Transfer only the lines from the one that has "Where should I click to: Open" through the one that has "coord(75,98)", requests included, and add 89 to every coordinate in the answers.
[BEGIN Material]
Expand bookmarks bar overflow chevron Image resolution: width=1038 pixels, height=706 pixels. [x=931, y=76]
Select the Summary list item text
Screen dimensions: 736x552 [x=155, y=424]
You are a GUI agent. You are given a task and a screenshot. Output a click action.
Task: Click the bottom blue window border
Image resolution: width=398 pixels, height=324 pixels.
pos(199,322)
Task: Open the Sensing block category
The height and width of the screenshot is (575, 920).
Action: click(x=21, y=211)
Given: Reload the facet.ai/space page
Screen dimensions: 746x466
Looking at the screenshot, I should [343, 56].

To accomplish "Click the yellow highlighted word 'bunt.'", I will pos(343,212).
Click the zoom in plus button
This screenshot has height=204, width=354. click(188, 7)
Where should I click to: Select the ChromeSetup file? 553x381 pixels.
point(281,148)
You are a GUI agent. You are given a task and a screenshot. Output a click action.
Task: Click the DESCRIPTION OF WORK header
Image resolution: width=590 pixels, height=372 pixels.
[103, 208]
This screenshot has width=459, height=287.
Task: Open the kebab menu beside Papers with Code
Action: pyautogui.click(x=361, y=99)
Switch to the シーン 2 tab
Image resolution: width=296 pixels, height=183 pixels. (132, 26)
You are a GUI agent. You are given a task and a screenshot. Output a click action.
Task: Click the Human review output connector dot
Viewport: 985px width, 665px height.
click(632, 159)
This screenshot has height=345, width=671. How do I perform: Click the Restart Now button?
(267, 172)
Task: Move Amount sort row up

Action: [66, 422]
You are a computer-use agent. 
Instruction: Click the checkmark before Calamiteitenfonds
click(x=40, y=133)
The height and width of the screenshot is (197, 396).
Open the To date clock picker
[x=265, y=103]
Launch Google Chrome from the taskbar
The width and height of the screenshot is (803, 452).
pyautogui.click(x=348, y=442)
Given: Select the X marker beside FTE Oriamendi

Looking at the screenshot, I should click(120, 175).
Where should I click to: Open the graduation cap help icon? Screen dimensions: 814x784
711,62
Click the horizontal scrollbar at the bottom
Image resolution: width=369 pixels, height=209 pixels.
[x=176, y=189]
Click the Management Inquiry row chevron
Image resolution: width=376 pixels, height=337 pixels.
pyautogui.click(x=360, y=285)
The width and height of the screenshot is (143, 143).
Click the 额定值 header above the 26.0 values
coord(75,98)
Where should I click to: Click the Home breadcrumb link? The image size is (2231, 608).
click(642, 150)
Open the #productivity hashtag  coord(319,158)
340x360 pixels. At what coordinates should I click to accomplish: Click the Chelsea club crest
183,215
[END Material]
• Exercise response:
Where should I click to: Open the graduation cap help icon? Screen dimensions: 814x784
800,151
Click the horizontal scrollbar at the bottom
Image resolution: width=369 pixels, height=209 pixels.
[x=265, y=278]
Click the Management Inquiry row chevron
Image resolution: width=376 pixels, height=337 pixels.
pyautogui.click(x=449, y=374)
The width and height of the screenshot is (143, 143).
Click the 额定值 header above the 26.0 values
coord(164,187)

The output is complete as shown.